| > I just want to say this is a very dangerous assumption to make. I think we're actually arguing the same points here. It's not that every use case needs single-digit millisecond latencies! There are plenty of use cases that are satisfied by batch jobs running every hour or every night. But when you do need real-time processing, the current infrastructure is insufficient. When you do need single-digit latency, running your batch jobs every second, or every millisecond, is computationally infeasible. What you need is a reactive, streaming infrastructure that's as powerful as your existing batch infrastructure.

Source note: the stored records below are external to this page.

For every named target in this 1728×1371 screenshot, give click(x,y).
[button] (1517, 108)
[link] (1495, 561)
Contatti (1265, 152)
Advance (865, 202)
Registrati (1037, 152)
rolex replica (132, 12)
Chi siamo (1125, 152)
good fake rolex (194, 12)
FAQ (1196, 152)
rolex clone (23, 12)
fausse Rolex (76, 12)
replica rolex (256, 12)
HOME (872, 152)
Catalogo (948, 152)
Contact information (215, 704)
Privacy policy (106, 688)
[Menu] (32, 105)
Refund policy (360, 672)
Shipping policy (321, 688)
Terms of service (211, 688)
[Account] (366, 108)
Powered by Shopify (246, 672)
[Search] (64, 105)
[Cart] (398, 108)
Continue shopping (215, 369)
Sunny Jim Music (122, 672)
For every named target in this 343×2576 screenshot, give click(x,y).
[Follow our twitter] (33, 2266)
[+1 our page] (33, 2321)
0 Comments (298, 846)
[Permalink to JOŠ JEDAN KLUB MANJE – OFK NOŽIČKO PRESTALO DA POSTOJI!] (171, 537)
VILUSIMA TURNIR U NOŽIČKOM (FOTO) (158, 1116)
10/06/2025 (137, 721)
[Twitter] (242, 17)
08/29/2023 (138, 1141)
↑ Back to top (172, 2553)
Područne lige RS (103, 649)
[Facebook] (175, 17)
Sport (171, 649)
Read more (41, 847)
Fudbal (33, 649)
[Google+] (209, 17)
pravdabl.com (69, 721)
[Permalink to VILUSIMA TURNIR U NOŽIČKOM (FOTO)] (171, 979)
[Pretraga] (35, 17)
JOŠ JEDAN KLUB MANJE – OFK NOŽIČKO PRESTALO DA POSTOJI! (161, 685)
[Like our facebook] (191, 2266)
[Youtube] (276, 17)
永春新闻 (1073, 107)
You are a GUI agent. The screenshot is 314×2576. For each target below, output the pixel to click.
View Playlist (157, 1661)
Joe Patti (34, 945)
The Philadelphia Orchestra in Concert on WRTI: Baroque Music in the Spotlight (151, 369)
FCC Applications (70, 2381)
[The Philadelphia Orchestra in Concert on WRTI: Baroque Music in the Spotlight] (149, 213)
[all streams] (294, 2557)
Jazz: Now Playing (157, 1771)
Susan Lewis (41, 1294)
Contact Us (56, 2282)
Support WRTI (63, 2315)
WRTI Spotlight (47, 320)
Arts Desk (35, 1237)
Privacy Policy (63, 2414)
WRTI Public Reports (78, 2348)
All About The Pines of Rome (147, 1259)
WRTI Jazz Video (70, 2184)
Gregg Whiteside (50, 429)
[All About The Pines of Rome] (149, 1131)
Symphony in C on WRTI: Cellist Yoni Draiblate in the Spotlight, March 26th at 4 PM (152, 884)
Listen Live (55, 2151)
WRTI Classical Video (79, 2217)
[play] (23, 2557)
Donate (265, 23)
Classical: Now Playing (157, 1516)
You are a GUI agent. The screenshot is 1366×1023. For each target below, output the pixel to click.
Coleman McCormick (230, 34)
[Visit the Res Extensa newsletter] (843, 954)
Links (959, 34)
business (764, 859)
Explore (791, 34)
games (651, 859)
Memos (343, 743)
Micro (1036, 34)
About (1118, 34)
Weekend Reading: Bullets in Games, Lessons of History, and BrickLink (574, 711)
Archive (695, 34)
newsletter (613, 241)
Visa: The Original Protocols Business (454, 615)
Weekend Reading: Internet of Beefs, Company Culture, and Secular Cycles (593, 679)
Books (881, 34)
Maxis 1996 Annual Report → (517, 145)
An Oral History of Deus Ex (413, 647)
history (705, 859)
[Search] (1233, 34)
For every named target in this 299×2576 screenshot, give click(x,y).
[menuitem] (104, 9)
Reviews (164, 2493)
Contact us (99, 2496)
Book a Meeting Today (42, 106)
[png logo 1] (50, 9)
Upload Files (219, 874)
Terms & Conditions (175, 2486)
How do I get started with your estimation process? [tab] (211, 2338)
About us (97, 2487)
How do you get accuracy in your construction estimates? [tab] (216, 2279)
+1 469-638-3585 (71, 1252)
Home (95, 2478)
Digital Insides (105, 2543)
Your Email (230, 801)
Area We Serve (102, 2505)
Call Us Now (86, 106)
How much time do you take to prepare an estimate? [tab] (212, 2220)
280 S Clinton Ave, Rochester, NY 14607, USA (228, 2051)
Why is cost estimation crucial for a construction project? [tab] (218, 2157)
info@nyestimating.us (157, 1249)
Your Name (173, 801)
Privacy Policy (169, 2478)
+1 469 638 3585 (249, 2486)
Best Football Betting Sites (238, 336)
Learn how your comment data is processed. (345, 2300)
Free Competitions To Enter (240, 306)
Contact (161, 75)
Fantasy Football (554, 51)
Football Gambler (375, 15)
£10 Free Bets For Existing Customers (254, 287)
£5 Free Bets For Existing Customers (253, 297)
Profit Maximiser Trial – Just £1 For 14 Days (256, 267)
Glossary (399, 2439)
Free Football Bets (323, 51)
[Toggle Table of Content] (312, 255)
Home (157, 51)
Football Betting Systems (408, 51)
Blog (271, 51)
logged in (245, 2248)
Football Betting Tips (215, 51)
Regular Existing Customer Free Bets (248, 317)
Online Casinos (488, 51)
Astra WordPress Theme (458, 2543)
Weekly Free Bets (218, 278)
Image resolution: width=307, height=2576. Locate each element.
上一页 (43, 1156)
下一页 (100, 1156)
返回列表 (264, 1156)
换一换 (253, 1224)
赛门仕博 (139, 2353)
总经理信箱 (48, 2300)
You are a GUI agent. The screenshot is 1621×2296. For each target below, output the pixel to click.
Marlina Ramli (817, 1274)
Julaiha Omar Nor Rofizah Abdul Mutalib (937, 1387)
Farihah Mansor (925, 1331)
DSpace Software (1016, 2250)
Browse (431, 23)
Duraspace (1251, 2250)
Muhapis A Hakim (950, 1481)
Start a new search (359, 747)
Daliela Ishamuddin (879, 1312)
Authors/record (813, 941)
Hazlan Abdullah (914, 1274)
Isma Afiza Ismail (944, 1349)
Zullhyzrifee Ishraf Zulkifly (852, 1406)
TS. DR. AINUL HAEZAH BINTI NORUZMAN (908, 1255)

Existing streaming infrastructure requires you to make tradeoffs on consistency, computational expressiveness, or both; we're rapidly evolving Materialize so that you don't need to compromise on either point. And once you have streaming data warehouse in place for the use cases that really demand the single-digit latencies, you might as well plug your analysts and data scientists into that same warehouse, so you're not maintaining two separate data warehouses. That's what we mean by ideal: not only does it work for the systems with real-time requirements, but it works just as well for the humans with looser requirements. To give you an example, let me respond to this point directly: > Secondly, almost all data is useless in its raw form. The analysts had to perform ELT jobs on their data in the warehouse to clean, dedupe, aggregate, and project their business rules on that data. These functions often require the database to scan over historical data to produce the new materializations of that data. So even if we could get the data in the warehouse in sub-minute latency, the jobs to transform that data ran every 5 minutes. The idea is that you would have your analysts write these ETL pipelines directly in Materialize. If you can express the cleaning/de-duplication/aggregation/projection in SQL, Materialize can incrementally maintain it for you. I'm familiar with a fair few ETL pipelines that are just SQL, though there are some transformations that are awkward to express in SQL. Down the road we might expose something closer to the raw differential dataflow API [0] for power users. [0]: https://github.com/TimelyDataflow/differential-dataflow |
With sufficiently expressive SQL and UDF support there are whole classes of stateful services that are performing lookups, aggregations, etc, that could be written as just views on streams of data. Experts who model systems in SQL, but aren't experts in writing distributed stateful streaming services would basically be able to start deploying services.
Are there any plans to support partitioned window functions, particularly lag(),lead(),first(),last() OVER() ? That would be remarkably powerful.